The plan is to be implemented with strategic partners that include the French government, Kenya Co-operative Coffee Exporters (KCCE), Kenya Coffee Research Institute and Murang’a County Government.
The French government is financing implementation of the plan with Sh140 million, KCCE takes charge of the marketing while Coffee Research is responsible for agronomy services.
Mugama Farmers’ Co-operative Union, an umbrella body covering 43 societies, says the plan is to involve growers at all stages of production and marketing.
“Coffee growers have over the years complained of poor international markets and marketing agents as a major frustration. But there are other contributing factors such as poor husbandry and coffee farming succession plan,” says union manager Kimani Kirigwi.
Mr Kirigwi says the biggest challenge with commercial millers is that they keep farmers in the dark throughout the process.
“KCCE is farmers owned, its marketing systems are transparent where farmers are fully involved and consulted in the entire market system. Farmers are invited to monitor the grading and how the process is undertaken,” says the union chairman, Mr Francis Githiga.
On succession, Mr Kirigwi says the average age of a coffee farmer is 65, and that while many young people do not want to be associated with coffee farming citing poor payments, a contradiction is that most parents are unwilling to part with their bushes.
To address this challenge, the union is training more than 1,000 young people interested in coffee farming at the Coffee Research Institute, who will act as role models for other youths in their home areas.
He says coffee societies with many youths have maintained improved cherry quality and quantity, citing Kangunu Farmers’ Co-operative Society with highest percentage of young growers in Murang’a County that has maintained a Sh95 pay per kilogramme over the years while others get as low as Sh30 for the same quantity.
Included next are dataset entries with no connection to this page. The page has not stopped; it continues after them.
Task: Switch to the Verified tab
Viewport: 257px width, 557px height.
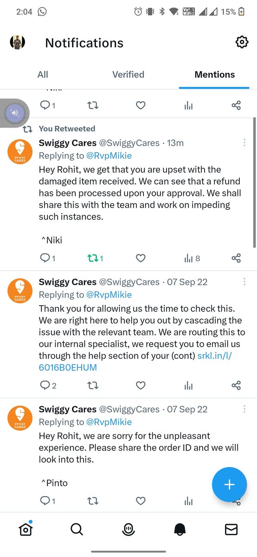Action: point(129,74)
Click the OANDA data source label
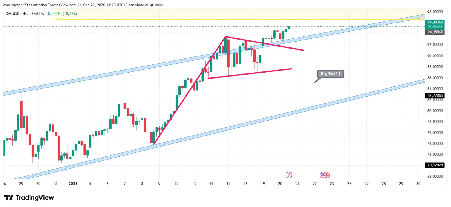The height and width of the screenshot is (207, 451). point(38,14)
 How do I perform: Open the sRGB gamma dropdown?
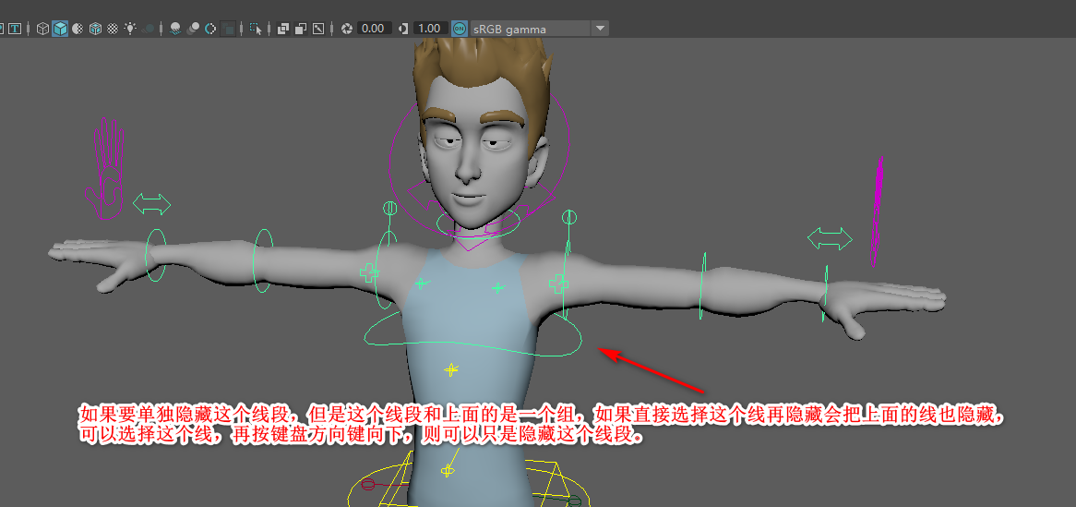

“We are transforming the 60-acre Ikundu Farm at Maragua to an ideal demonstration centre for coffee growers. The union is heavily investing towards achieving the goals, our partners are very supportive and we have no doubt about achieving our 300,000 kg target and transforming the farm into a resource centre,” says Mr Githiga.
Generally, production in Murang’a has dropped from over 130,000 metric tonnes in 1988 to about 50,000 metric tonnes in recent years.
In the strategic plan, the union intends to regain its production capacity, and the general manager is optimistic going by the trend witnessed in the last three years and innovations prior to the introduction of the strategic plan and partners engagement.
In the two years, output at Ikundu farm has improved from less than 50,000 kilos to 80,000 kilos.
“We have a milling plant and a roaster machine already installed by the county government that are idle for lack of adequate cherry to process.
KCCE will play a key role in specialty marketing. What I can tell the farmers is that there is hope in coffee and they should go back to their farms.
We have combined efforts with county government, Coffee Research Institute, and other organisations to revitalise the industry,” said Mr Githiga.